There are more than 150,000 U.S. troops in Iraq, with about 34,500
deployed in the Iraqi capital. The drawdown is expected to cut the
overall total by about 20,000. Last November, the first brigade,
totaling about 3,000 soldiers, was sent home from Iraq without being
replaced.
Stover said the 2,000 soldiers of the 2nd Brigade Combat Team based in
northeast Baghdad were also in the process of returning home after a
15-month tour. They included support and service staff as well as combat
troops. For operational reasons he could not say whether other U.S.
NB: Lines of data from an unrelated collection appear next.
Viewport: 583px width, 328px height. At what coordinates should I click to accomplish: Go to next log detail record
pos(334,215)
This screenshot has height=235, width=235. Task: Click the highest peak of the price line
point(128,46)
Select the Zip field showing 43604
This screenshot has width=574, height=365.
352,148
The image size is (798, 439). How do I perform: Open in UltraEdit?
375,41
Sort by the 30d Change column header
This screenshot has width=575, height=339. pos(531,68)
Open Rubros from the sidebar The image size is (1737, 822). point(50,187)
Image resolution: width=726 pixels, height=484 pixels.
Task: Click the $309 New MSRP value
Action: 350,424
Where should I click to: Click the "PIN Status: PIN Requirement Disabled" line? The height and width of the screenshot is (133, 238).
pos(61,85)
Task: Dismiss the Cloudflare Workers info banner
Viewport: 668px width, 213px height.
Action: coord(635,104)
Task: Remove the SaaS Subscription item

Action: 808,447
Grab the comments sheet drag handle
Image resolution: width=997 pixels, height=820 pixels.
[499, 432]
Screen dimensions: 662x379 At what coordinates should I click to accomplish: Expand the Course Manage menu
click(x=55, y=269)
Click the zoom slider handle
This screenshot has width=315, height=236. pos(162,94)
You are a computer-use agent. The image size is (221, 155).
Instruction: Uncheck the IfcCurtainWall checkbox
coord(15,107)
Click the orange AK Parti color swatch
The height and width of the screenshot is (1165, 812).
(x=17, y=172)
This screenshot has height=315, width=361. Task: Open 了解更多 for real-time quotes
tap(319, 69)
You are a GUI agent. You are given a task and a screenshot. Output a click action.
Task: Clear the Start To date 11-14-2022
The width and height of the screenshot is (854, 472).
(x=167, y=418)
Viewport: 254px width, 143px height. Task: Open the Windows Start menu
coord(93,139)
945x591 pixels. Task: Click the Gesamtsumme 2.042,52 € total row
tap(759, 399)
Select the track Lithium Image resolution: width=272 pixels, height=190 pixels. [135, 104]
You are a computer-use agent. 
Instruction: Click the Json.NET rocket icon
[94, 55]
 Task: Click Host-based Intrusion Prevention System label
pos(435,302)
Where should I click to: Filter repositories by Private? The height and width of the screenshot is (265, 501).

soldiers or Iraqi forces would fill the gap left by the departing
brigade.
But there were plans to withdraw another brigade from the Baghdad area
as part of the planned cutback, he said, giving no details of when that
would take place. “Plans are fluid,” he said. “The (U.S. military’s
intent) is not to give back any part of the city that our soldiers have
paid a high price for.”
Baghdad was the epicenter of a wave of sectarian violence that swept
Iraq after the February 2006 bombing of a Shi’ite shrine in Samarra,
killing tens of thousands and displacing hundreds of thousands of more.
Employing a new counter-insurgency strategy to reduce the violence, U.S.
forces moved out of large bases and set up patrol bases in
neighborhoods, making them more vulnerable to attack. U.S. forces
suffered their highest number of casualties in 2007.
Petraeus and U.S. Defense Secretary Robert Gates have said there should
be a pause after the planned drawdown is completed in mid-2008 to assess
the situation. That would leave about 140,000 U.S. soldiers in Iraq.
On Wednesday, Major-General Mark Hertling, commander of U.S. forces in
northern Iraq, warned that further troop withdrawals would have to be
halted unless Iraqi authorities moved faster to create jobs and improve
basic services over the next six months.
U.S. and Iraqi forces killed 11 suspected insurgents and detained 44
others in raids targeting al-Qaida in central and northern Iraq, the
U.S. military said Thursday. Three Iraqi troops were killed in one of
the operations.
The Tal Afar Special Weapons and Tactics team, made up of U.S. forces
and Iraqi SWAT teams, on Sunday targeted a cell responsible for
assassinations and bombing attacks in the Tal Afar area in Iraq’s
Ninevah province, the military said in a statement.
During the raid, several fighters opened fire on the Iraqi and U.S.
troops, killing the three Iraqi soldiers and wounding three others.
The U.S.-Iraqi team killed nine suspected insurgents. Three Iraqi
civilians were wounded and treated at the scene and eight suspected cell
members were detained for questioning, including two who were wounded
and evacuated to a military hospital for treatment, the military said.
During the operation, the team found bomb-making materials, a
rocket-propelled grenade launcher, rifles, grenades, a landmine and
ammunition, according to the statement.